* EXERCISE GOAL:
Reproduce word for word the portion of the forum posts below that falls between "harrigran Wed 26-Feb-14" and "elderly patients live].", inclusive.

* TEXT SEGMENT:

- Opening Delimiter -

Tegan Wed 26-Feb-14 15:10:08

It was always on the cards, kitty [it was obvious when they took all the heating out a few years ago !]. Thank goodness I left when I did and didn't put up with another winter of working in appalling conditions only to be told the job was finished. Whenever they told me about the 'plans' for the future of the place I just laughed and said that we all knew it was never going to happen. I despair of what's happening to rural communities these days.

harrigran Wed 26-Feb-14 14:57:50

I have had a letter from doctor's surgery to say that I have been on high dose statins for a number of years and they are going to change my prescription in an attempt to avoid muscle weakness. I have not complained of problems so someone is doing their homework.

kittylester Wed 26-Feb-14 13:23:51

Was that the one you worked in Tegan? Has it all gone to pieces since you left?

Tegan Wed 26-Feb-14 12:23:42

Had a letter today to say our village surgery was closing down; it's @ 6 miles to the main surgery. The next village has a surgery and the practice wouldn't dream of closing that one down [but no public transport to that surgery for our residents]. Think we've got a fight on our hands. There is a public meeting [5 pm so difficult for working people to attend and the opposite end of the village from where most of the elderly patients live].

- Closing Delimiter -

* LISTED RECORDS:
- Opening Delimiter -

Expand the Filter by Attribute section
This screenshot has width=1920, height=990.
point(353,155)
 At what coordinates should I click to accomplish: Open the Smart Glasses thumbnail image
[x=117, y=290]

- Closing Delimiter -

* SOLUTION:
harrigran Wed 26-Feb-14 14:57:50

I have had a letter from doctor's surgery to say that I have been on high dose statins for a number of years and they are going to change my prescription in an attempt to avoid muscle weakness. I have not complained of problems so someone is doing their homework.

kittylester Wed 26-Feb-14 13:23:51

Was that the one you worked in Tegan? Has it all gone to pieces since you left?

Tegan Wed 26-Feb-14 12:23:42

Had a letter today to say our village surgery was closing down; it's @ 6 miles to the main surgery. The next village has a surgery and the practice wouldn't dream of closing that one down [but no public transport to that surgery for our residents]. Think we've got a fight on our hands. There is a public meeting [5 pm so difficult for working people to attend and the opposite end of the village from where most of the elderly patients live].